Saturday, October 13, 2012

They Tricked Me!!

What a rotten trick!

It was race day. I woke up earlier than planned, there was still no daylight coming in through the window, I rolled over, felt around to find my phone and flipped it open to provide a little light to see. I slid out from under the covers leaving my wife to sleep a little longer while I started a pot of steel cut oats with apples and cinnamon, and more importantly, a pot of coffee.

I put on my shorts, wiggled my toes into my Vibram Fivefingers running shoes, and slid into my bright yellow/green technical fabric running shirt, a color I thought had disappeared along with "Frankie Goes To Hollywood" before I started running nearly two years ago. Since it was a cold damp morning I added another layer to wear until race time, running pants and a rain jacket. My wife and daughter got up and got ready as well.

It was my day to run the 5K race at the 10K Classic in Bowling Green KY for the second time. This was my PR race last year, and I was running again with hopes not only to PR again, but to come in under 20:00 for the first time. My wife was running the 10K with hopes of running it at about a 10 minute per mile pace for a 62 minute finish time. My little girl was running the Children's Classic, at age four this would be her fourth race, but her first one that she got to wear a bib. We loaded up the car and headed into town singing along to "Little Liza Jane".

We arrived at the race, relaxed in the car for a bit, then headed to the starting line. I ran a short warmup, then got in line ready to run my heart out. The starting siren wailed, I ran. Down the street around the corner up the mile long first hill. I finished mile one only 9 seconds behind pace for a twenty minute 5K. Remembering the course from last year, I knew that mile one was the toughest mile of the course with a flat second mile and a third mile that had one short uphill and the race finishing with about a quarter mile down hill sprint to the finish line.

The 5K and 10K cover the same roads for the last mile or mile and a half so when I saw the mark on the road that said "5 miles" I "knew" I only had one mile to go.

What a rotten trick.

I turned left for that last little uphill, a young man, perhaps 9 or 10 years old passed me, I don't like being passed at the end of a race, but I knew that downhill sprint was coming and was confident I could catch him. I turned right for that quarter mile, downhill, all out, everything left in the tank sprint, and I gunned it, I passed the young man who had passed me, I charged toward the. . . finish line?

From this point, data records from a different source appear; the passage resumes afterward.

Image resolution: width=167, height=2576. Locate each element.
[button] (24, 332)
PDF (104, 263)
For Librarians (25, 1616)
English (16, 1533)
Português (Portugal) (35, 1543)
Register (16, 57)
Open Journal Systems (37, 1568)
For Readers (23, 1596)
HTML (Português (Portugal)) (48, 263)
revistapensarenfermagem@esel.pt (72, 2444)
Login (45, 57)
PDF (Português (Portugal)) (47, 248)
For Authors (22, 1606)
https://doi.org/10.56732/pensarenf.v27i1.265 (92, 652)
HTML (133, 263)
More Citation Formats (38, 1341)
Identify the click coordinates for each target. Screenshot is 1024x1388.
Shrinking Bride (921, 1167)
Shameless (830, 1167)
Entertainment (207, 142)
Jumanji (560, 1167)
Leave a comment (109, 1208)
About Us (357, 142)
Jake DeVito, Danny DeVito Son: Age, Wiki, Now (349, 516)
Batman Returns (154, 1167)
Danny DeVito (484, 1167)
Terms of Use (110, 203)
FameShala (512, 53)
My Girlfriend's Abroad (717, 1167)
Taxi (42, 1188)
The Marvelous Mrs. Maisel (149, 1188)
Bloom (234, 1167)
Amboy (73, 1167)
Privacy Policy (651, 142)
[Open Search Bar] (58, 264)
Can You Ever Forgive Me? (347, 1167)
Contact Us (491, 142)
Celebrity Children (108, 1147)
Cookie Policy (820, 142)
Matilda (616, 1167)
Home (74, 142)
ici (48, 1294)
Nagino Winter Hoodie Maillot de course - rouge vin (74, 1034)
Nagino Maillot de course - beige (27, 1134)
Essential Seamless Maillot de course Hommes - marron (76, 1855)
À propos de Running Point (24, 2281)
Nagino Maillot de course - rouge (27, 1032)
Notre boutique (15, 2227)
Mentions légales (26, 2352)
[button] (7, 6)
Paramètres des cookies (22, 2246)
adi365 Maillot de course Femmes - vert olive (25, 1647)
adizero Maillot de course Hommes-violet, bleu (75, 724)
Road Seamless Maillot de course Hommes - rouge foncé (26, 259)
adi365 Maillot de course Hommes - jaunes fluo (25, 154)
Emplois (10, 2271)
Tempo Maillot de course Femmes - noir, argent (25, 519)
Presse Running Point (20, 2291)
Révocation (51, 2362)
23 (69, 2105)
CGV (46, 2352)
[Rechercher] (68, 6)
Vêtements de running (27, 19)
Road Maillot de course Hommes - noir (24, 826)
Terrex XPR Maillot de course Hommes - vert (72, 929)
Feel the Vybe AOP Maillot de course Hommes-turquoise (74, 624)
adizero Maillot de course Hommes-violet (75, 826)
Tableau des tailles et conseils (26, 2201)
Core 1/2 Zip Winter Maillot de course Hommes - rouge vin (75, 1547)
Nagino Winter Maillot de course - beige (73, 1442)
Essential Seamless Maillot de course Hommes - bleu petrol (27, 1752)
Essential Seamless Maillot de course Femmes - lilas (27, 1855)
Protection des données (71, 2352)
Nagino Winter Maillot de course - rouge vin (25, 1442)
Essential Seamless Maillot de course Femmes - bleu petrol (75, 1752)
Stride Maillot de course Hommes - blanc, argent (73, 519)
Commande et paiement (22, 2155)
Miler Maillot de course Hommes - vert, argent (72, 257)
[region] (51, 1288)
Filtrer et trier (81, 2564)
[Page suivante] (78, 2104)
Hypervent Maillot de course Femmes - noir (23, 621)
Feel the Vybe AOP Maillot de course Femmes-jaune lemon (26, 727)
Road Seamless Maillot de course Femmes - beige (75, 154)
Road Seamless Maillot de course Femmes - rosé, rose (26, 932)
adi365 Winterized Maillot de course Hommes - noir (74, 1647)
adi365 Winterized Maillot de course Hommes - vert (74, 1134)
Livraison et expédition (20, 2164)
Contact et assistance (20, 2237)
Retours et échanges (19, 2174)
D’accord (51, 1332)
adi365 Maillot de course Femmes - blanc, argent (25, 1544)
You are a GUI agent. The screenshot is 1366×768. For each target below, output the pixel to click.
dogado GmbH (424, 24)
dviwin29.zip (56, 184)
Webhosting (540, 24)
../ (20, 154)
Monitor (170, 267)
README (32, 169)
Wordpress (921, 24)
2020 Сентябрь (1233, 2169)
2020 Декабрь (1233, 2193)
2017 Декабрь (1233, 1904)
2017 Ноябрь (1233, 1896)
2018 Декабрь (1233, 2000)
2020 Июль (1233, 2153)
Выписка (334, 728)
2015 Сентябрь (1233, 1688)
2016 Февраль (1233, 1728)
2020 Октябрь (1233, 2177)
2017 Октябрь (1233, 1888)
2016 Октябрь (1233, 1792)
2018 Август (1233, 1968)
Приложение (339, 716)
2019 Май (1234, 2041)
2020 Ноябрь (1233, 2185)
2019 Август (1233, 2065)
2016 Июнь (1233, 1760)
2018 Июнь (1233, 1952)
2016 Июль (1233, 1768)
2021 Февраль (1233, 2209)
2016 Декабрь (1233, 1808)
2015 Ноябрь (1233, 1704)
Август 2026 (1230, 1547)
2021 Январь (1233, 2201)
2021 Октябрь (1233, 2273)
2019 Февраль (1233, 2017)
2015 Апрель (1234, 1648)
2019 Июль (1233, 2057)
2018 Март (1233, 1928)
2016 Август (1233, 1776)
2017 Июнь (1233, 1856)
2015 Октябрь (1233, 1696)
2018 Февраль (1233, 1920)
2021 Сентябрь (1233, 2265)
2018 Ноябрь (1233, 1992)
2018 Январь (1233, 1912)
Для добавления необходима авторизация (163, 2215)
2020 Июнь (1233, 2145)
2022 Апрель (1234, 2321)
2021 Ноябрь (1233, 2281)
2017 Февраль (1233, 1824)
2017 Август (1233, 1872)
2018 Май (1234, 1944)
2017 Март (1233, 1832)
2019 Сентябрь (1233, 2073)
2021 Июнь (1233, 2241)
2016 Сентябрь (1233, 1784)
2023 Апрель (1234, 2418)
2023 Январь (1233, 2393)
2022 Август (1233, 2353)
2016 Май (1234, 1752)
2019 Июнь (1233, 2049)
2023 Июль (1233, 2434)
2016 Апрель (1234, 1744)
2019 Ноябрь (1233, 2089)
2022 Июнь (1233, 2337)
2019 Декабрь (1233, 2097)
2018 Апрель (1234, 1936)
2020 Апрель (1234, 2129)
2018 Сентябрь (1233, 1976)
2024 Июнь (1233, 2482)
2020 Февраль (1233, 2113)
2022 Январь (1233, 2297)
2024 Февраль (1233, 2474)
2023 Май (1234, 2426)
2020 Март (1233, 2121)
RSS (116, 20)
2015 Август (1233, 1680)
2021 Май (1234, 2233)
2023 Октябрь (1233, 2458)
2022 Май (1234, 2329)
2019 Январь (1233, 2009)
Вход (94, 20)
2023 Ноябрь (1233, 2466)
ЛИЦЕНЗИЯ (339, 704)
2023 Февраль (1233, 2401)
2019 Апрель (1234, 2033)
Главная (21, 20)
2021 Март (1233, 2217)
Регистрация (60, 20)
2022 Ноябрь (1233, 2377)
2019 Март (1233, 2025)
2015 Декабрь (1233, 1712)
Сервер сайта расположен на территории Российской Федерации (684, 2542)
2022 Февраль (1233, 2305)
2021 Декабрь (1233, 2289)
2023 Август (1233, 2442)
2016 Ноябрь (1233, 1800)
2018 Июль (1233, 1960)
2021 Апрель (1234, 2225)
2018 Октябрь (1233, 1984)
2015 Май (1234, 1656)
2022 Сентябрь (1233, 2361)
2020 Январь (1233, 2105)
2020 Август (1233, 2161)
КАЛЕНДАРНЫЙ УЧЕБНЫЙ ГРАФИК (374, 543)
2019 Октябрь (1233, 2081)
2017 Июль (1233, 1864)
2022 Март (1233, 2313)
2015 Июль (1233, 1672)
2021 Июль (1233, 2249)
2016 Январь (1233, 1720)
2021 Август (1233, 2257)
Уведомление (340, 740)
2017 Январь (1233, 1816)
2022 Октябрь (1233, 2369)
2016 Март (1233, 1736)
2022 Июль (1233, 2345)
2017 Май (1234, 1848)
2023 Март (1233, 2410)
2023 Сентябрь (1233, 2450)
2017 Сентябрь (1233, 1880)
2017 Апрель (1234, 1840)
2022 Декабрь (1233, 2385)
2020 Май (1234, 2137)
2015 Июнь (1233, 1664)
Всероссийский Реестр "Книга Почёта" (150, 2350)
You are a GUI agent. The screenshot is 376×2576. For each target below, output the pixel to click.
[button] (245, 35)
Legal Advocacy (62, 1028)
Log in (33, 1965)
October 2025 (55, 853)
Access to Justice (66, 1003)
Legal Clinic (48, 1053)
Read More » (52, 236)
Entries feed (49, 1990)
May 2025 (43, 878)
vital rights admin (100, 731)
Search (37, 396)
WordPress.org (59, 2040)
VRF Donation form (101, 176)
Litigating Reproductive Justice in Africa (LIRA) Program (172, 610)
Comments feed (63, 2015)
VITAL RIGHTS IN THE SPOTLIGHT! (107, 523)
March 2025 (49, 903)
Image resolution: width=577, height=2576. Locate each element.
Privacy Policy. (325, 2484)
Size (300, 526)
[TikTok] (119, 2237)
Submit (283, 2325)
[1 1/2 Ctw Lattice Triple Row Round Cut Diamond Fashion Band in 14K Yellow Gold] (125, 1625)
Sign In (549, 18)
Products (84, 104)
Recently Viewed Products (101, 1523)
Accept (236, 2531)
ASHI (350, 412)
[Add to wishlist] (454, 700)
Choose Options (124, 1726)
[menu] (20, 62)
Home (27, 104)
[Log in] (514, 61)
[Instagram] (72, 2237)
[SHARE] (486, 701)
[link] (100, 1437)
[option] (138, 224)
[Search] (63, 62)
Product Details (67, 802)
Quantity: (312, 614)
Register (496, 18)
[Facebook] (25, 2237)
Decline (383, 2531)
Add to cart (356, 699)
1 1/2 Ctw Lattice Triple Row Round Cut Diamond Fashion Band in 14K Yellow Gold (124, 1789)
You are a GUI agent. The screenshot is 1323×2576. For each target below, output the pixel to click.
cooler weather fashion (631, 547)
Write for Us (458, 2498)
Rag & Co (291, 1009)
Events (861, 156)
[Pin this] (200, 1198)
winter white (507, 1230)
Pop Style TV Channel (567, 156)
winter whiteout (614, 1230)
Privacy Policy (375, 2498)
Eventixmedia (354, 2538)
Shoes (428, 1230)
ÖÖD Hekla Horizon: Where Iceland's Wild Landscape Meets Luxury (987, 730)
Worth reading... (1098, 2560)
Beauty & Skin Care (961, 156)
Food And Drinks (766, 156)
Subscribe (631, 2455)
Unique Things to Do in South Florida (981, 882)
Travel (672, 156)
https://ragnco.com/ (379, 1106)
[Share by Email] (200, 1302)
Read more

"Where is the finish line?" I thought. "There are some areas fenced off for construction, that is probably blocking my view." Onward I charged. "Where is the finish line? It's not here, they must have changed the course, it's probably just around that curve at the end of the road."

I blasted forward. Still no finish line. "Maybe we run all the way back to the start line," I thought as the young man passed me again. I was slowing down. The people off in the distance ahead of me were turning away from the start line.

"It must be around the corner there."
A little slower now as I was exhausted from my premature sprint.
"Just around the curve?"
"Up this hill?!?!"
"Where is the finish line!?!?!?!"
"Aaah, the Western Kentucky stadium entrance! We go in there, and charge onto the field."
I shifted gears again and charged through the entryway and saw that we had to go all the way down the football field, circle around, and back up the middle of the field. 170 yards never seemed so long. My gears were grinding to a halt.

I crossed the line one person grabbed the tag from my bib, a second handed me a water, a third looked at my face and asked, "Are you okay?" The look on his face told me the look on my face was far from looking OK.

I nodded that I was OK.

I finished in 21:11, 11th place overall, 2nd in my age group. I'd like to thank the really fast guys for running the 10K instead of the 5K.

(Moral of the story, make sure you look at the course map, even if it is a course you think you know. Also, make sure the mile markers aren't from last years course.)

My wife finished in 57:12. Five minutes faster than her goal. My daughter sprinted across the finish line with a smile on her face.

So I didn't reach my goal, I blame it on the early sprint, my wife exceeded hers, my whole family had a blast. They really make this race more than just a race, it is a celebration of fitness.

Today's race was a trick and a treat.